Extracted data entries:

═══

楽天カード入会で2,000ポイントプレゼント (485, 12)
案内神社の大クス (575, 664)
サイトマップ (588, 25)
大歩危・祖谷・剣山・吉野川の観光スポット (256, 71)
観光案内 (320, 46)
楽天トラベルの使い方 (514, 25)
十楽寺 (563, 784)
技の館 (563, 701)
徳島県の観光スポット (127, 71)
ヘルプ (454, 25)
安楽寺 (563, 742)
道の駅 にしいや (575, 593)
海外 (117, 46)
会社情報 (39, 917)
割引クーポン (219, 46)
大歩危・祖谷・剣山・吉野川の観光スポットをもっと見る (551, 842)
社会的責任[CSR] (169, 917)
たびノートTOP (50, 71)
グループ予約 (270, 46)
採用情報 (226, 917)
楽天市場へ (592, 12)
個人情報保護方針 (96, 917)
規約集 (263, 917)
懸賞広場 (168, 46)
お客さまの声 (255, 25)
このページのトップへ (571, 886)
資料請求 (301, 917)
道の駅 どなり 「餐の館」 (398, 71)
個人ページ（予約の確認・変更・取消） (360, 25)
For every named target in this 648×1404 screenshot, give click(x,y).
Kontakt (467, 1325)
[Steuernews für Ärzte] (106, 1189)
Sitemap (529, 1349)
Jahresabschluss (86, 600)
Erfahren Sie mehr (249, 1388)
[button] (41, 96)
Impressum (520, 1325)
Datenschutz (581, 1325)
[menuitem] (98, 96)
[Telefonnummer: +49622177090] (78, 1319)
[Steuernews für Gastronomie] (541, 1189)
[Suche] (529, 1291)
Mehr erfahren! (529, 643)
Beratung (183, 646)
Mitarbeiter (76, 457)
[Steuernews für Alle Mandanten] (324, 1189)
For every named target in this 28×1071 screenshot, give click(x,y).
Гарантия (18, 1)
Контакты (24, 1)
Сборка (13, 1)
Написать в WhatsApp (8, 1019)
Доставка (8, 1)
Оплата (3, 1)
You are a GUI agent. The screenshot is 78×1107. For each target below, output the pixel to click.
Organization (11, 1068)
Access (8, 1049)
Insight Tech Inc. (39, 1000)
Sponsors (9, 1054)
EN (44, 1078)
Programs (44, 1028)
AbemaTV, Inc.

═══

_Written request_
Rewrite the lines of the material starting at the line containing "[Steuernews für Alle Mandanten] (324, 1189)" and ending at the line containing "Insight Tech Inc. (39, 1000)", including every line between them. Shift each x and y value in the click coordinates by adding 60, and leave all other text unchanged.

_Task solution_
[Steuernews für Alle Mandanten] (384, 1249)
For every named target in this 28×1071 screenshot, give click(x,y).
Гарантия (78, 61)
Контакты (84, 61)
Сборка (73, 61)
Написать в WhatsApp (68, 1079)
Доставка (68, 61)
Оплата (63, 61)
You are a GUI agent. The screenshot is 78×1107. For each target below, output the pixel to click.
Organization (71, 1128)
Access (68, 1109)
Insight Tech Inc. (99, 1060)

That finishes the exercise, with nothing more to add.